Wednesday, March 17, 2010

Montezuma Audubon Center - Wednesday Casual Photographers

Sandpiper Shallows

On this clear, bright St. Patrick’s Day morning, Naturalist Dave Spier conducted a photo walk around Montezuma Audubon Center (MAC).

This hands-on outdoor session demonstrated how to digitally document the plants, animals and habitats around the MAC.

At 9:00 AM, our group of five assembled inside the MAC foyer. After registration and explaining the day's activity, Dave led the group (Bob from Baldwinsville, Laurie from Ontario, NY, Gail from Utica, Anita from New York Mills and myself) out onto the grounds.

In the bird feeder area were a female downy woodpecker and a tufted titmouse. We walked on the trail toward the wood.

Trail Map

Before entering the wood, employing a tripod, Dave demonstrated how to photograph the typical path scene from another angle or position.

Upon entering the wood, Dave had the group circle around a tree to observe texture. Pointing out the advantage of side lighting.

Answering a question about white cards and gray cards, Dave noted that the palm of your hand is one stop brighter than gray. The use of the Histogram was also discussed.

While on the observation deck, a car drove between the Merganser Marsh and Sandpiper Shallows. Dave pointed out that it was the muskrat trapper.

Muskrat Mound


Before heading back into the wood, Carlton Gay, the trapper, and his wife visited with us. Carlton told of a fourteen pound female that he had captured this winter. According to Carlton the fur market is booming with China purchasing the pelts and reselling them to Russia and Italy.

While photographing fern spores, Dave showed how to brace the fern stem with a stick, how to change the lens so as to avoid exposing the lens to large amount of dust, and how to limit the light using his coat.

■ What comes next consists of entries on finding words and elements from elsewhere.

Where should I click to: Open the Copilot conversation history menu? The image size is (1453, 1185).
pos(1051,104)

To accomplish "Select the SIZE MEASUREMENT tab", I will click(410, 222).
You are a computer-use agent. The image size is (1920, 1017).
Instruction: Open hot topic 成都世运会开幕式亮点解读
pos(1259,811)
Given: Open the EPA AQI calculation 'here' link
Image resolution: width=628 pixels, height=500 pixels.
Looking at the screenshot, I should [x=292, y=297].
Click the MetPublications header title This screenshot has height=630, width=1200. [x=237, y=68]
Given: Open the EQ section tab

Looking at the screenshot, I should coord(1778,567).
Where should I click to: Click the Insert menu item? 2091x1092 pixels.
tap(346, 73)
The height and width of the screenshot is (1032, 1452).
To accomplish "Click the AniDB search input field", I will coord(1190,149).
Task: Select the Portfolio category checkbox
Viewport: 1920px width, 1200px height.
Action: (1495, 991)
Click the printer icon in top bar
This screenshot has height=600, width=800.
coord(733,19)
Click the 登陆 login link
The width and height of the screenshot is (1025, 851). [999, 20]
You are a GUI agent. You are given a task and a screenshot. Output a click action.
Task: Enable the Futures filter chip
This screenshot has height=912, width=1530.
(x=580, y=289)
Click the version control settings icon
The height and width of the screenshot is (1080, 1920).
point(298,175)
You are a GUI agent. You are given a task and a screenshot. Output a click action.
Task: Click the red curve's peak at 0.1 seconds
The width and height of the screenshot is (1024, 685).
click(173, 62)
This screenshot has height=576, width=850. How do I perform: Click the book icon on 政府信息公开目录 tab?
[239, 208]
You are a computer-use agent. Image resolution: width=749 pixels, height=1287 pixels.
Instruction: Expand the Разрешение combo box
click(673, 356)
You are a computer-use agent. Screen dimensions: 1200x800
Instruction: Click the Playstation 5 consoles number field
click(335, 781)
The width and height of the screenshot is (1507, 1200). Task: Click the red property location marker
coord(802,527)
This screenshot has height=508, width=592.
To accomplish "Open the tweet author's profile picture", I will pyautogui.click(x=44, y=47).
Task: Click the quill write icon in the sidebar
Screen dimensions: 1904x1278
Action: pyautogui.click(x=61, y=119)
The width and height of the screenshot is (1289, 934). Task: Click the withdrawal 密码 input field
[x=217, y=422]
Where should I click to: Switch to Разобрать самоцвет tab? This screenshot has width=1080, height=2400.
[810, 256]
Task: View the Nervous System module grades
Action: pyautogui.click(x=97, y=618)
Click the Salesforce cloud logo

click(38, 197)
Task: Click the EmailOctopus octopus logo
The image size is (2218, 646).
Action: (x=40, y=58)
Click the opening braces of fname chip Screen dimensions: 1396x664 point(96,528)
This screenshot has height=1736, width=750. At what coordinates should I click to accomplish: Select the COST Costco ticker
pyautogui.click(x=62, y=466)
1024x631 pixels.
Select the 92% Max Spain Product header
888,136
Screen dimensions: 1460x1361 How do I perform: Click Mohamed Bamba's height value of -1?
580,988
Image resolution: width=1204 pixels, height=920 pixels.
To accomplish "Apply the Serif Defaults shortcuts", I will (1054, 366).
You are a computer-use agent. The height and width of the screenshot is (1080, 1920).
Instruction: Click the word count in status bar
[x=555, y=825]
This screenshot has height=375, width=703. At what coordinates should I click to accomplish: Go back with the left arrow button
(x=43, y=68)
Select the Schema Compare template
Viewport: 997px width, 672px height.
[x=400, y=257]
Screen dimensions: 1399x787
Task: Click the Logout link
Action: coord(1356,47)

As an aside Dave noted that light will come through the viewfinder.

On the trail Anita drew our attention to a butterfly and Laurie pointed out a bird that was soaring outside the wood. It was a turkey vulture. Dave described the difference between a turkey vulture and an eagle.

Leaving the trail and venturing into a swampy area, Dave photographed an Eastern Skunk Cabbage. There was an abundance of this first Spring plant so we all took photos.

Also nearby was a stunted yellow birch.

Close by too woodpecker activity.

Back on the trail Dave mentioned in a landscape photo the eyes tend to go to the bright spot first. Dave then directed our attention toward an eastern hemlock tree which were catching the sunlight just right.

Where’s Dave?

Some of us continued our walk along Trumpeter Trail. The wetlands provided good opportunities to capture reflection. There were 6 turtles sunning themselves. Ring-necked Duck and Mallards were languishing in the marsh.

On our way back to the Center an immature eagle made several passes overhead. A great way to conclude a most pleasant morning walk.

Passed this building on my way home. Ah! Tonight's menu - Irish potatoes & a corned beef sandwich with cole slaw and Russian dressing.
Erin Go Bragh

1 comment:

The Northeast Naturalist said...

Thanks, Doug, for promoting the Montezuma Audubon Center. I posted a link to this page on the new Montezuma Birding Trail website [] because it gives people a sense of walking around the MAC in early spring.